Die vielen orientalischen Möbelstücke mit den präzisen Intarsienarbeiten, die japanischen Bilder aus vergangenen Dynastien und andere Kunstgegenstände im Haus haben die Worlitzschs immer bei ihren Konzertreisen im Ausland gekauft. „Das haben wir ganz einfach als Handgepäck mitgenommen“, denn das damalige Joachimquartett, in dem Ehefrau Monika die Bratsche spielte, gab Konzerte weltweit. Nach wie vor ist Monika Worlitzsch Mitglied der Radiophilharmonie, und gemeinsam mit den drei Kindern gibt es seit einigen Jahren das Worlitzsch-Quintett.

Das große Familiengemälde neben dem Kamin wurde im Auftrage der Kinder Attila, Yaltah und Valentino von einer Düsseldorfer Künstlerin extra zur Silberhochzeit der Eltern angefertigt. Es zeigt die ganze Familie als Quintett mit ihren Instrumenten. „Die Vorlage war ein einfaches Foto, das meine Tochter mit Selbstauslöser geknipst hat.“ Sehr ausdrucksvoll und stark hat die Künstlerin die Familie auf Leinen gebracht. Harmonisch, im Einklang mit sich und der Musik.

„Ich spiele zur eigenen Erbauung“, findet Volker Worlitzsch, der jetzt auch seit acht Jahren das Symphonieorchester der Medizinischen Hochschule Hannover leitet - nebenbei und ehrenamtlich: „Das ist ein Fulltime-Nebenjob!“

„Ich führe ein totales Musikerleben, ein Leben, das sich immer um Musik dreht“, wird Worlitzsch nachdenklich. Um klassische Musik. „Bis ich das Gefühl habe, ich sollte nicht mehr geigen, werde ich spielen.“ Danach sieht er es als seine Pflicht an, sein fundiertes Wissen weiter zu geben und zu unterrichten. Drei Jahre habe er bereits an der Detmolder Musikhochschule gelehrt.

Bei aufdringlicher Beschallung in Einkaufsmärkten und Restaurants kann sich Worlitzsch hingegen richtig aufregen: „Das tut mir dann richtig weh.“ Da sagt dann schon mal Tochter Yaltah, dass sie den Wirt bitten wolle, die Popmusik leiser zu drehen. – Dann ist es fast so ruhig und entspannend wie am Gartenteich zu Hause.

● Zum 30. Jubiläum des Symphonieorchesters der MHH dirigiert Worlitzsch und tritt im Rahmen eines Konzertes auch als Solist auf: Am 22 Juni (17 Uhr) in der Waldorfschule in Hannover und am 23. Juni (19.30 Uhr) in der Medizinischen Hochschule Hannover. Das Programm : C.M. v. Weber, Ouverture zur Oper „Oberon“; F. Mendelssohn-Bartholdi, Violinkonzert e-moll; R. Schumann, Sinfonie Nr. 1 B-Dur (Frühlingssinfonie).

Vita Volker Worlitzsch

1944 geboren in Rathenow.

1945 mit der Mutter und drei Schwestern per Bollerwagen nach Schleswig-Holstein übergesiedelt.

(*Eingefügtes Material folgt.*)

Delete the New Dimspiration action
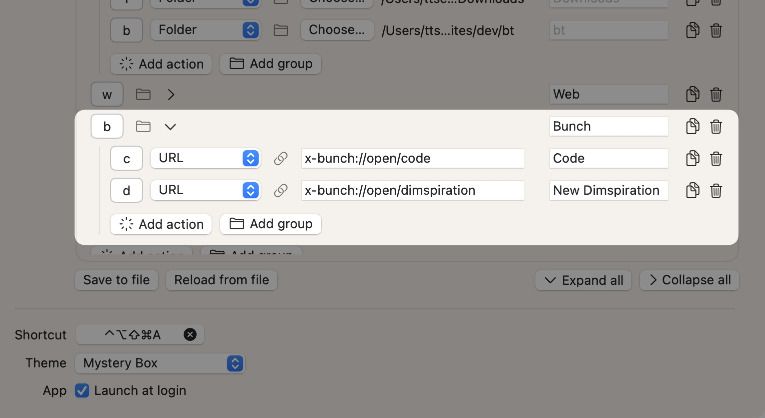 tap(716, 190)
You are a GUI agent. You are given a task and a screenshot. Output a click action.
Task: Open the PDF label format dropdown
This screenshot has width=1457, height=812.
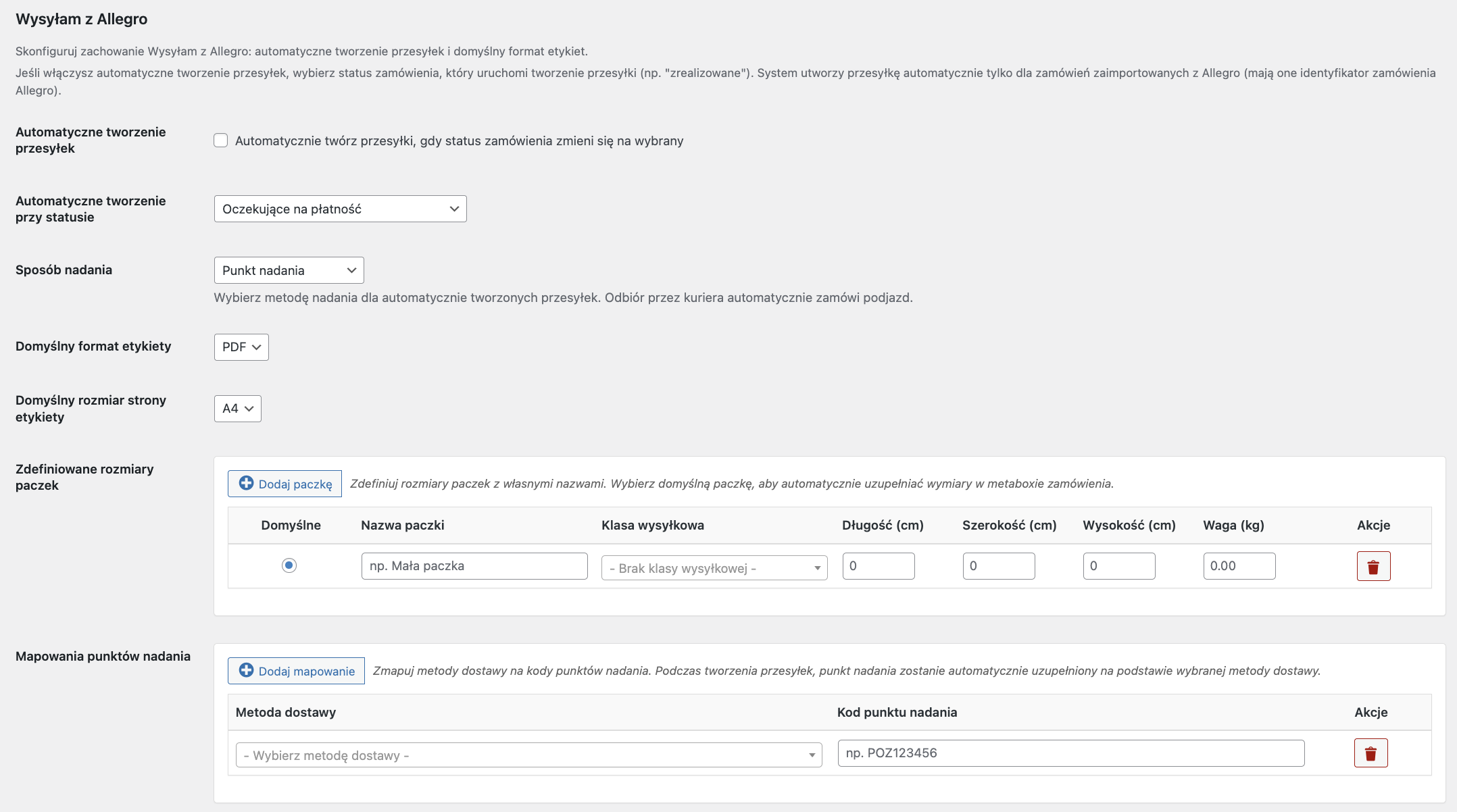point(241,347)
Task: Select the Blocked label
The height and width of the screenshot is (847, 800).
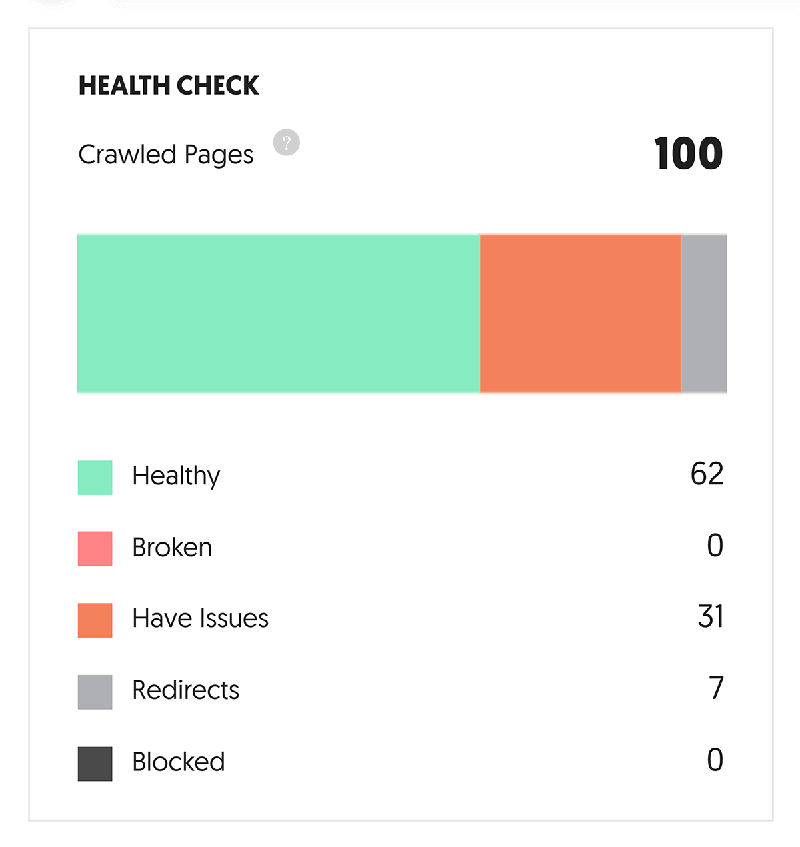Action: pos(178,763)
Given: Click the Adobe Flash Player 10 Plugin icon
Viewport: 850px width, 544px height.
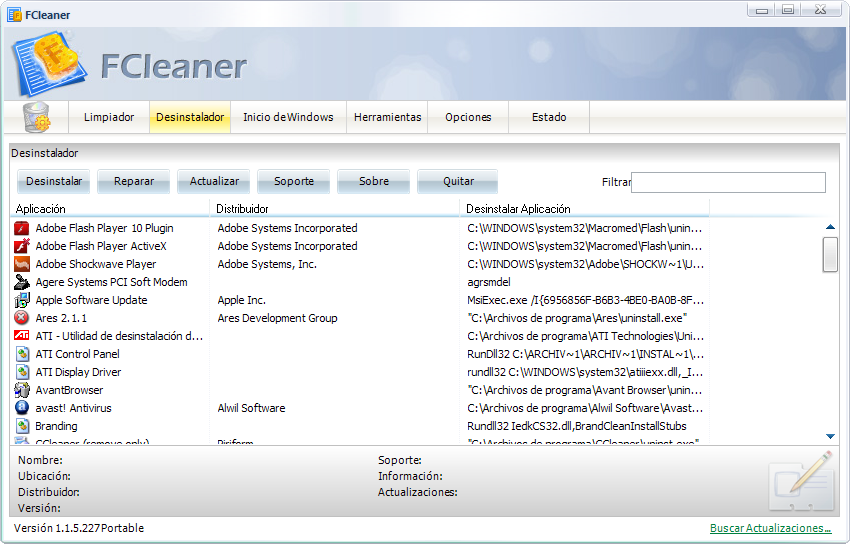Looking at the screenshot, I should coord(22,228).
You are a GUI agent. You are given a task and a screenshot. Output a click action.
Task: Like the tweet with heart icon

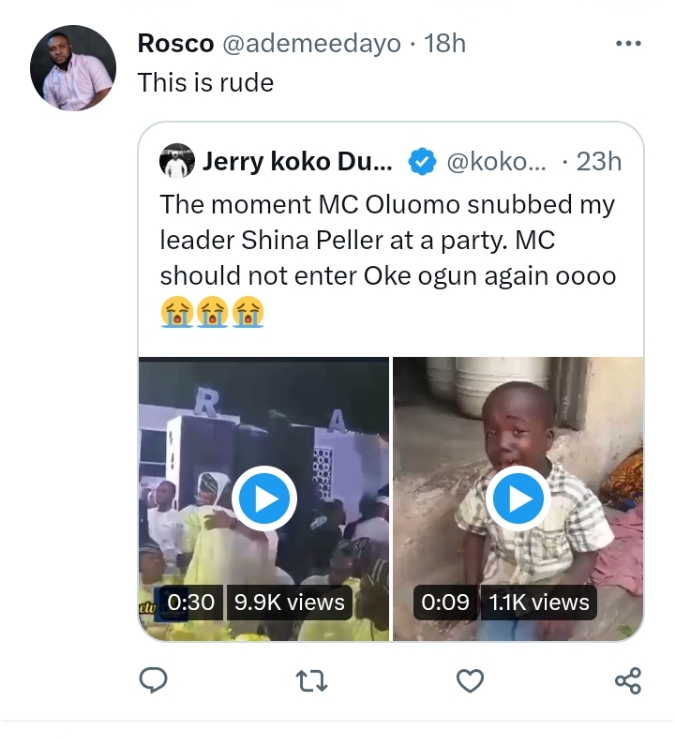point(470,681)
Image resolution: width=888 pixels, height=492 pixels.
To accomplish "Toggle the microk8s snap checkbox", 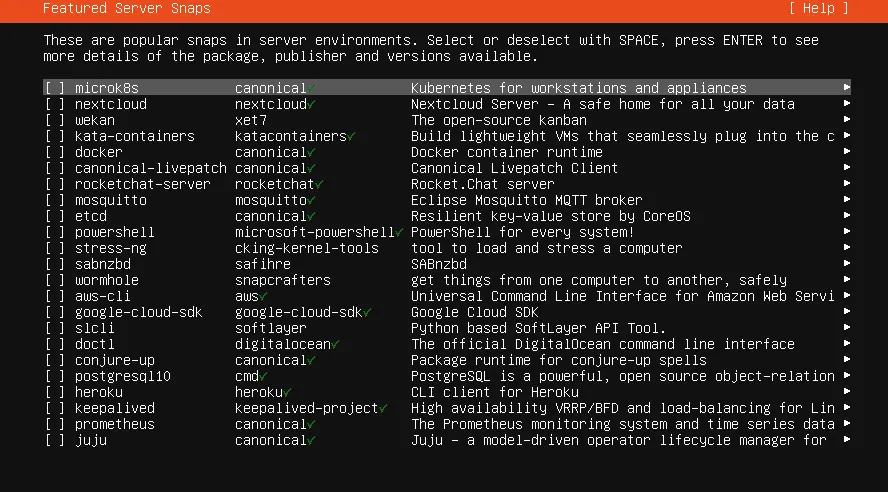I will pyautogui.click(x=55, y=88).
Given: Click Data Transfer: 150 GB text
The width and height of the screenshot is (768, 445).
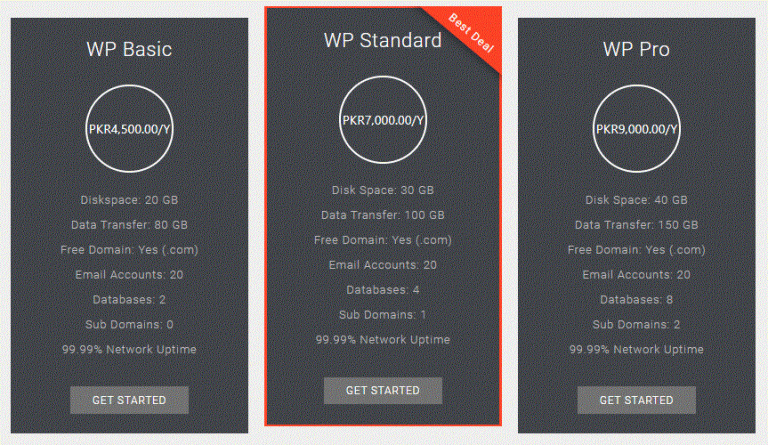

1950 Einschulung in Preetz (Holstein).

1953 Umzug nach Detmold; Geigenunterricht; Besuch des Leopoldinums in Detmold.

1960 Beurlaubung vom Schulbesuch, Konzertmeister des Mozartorchesters in Soest.

1963/64 Musikstudium an der Hochschule Detmold.

Während des Studiums: Engagements als Konzertmeister im Züricher Orchester mit elf Konzertreisen durch Europa.

1966/67 Privatunterricht in Prag bei dem Geiger Josef Suk.

Konzertmeister im Berliner Symphonischen Orchester.

Orchestermitglied der Berliner Philharmonie unter Herbert von Karajan.

Seit Mai 1970 Erster Konzertmeister der NDR-Radiophilharmonie Hannover.

Mitglied der Streichergruppe „Joachimquartett“, Schallplatteneinspielungen, Hausinternes Quintett.

1985-1987 Professur an der Musikhochschule Detmold.

Seit 2000 Leitung des Symphonieorchesters der Medizinischen Hochschule Hannover (Amateure).

Wortlitzsch ist verheiratet und hat drei erwachsene Kinder. Zusammen bildet die Familie ein Quintett und spielt Bratsche, Klavier und Geige, schließlich belegten die Kinder beim Wettbewerb „Jugend musiziert“ auf Bundesebene immer vordere Plätze.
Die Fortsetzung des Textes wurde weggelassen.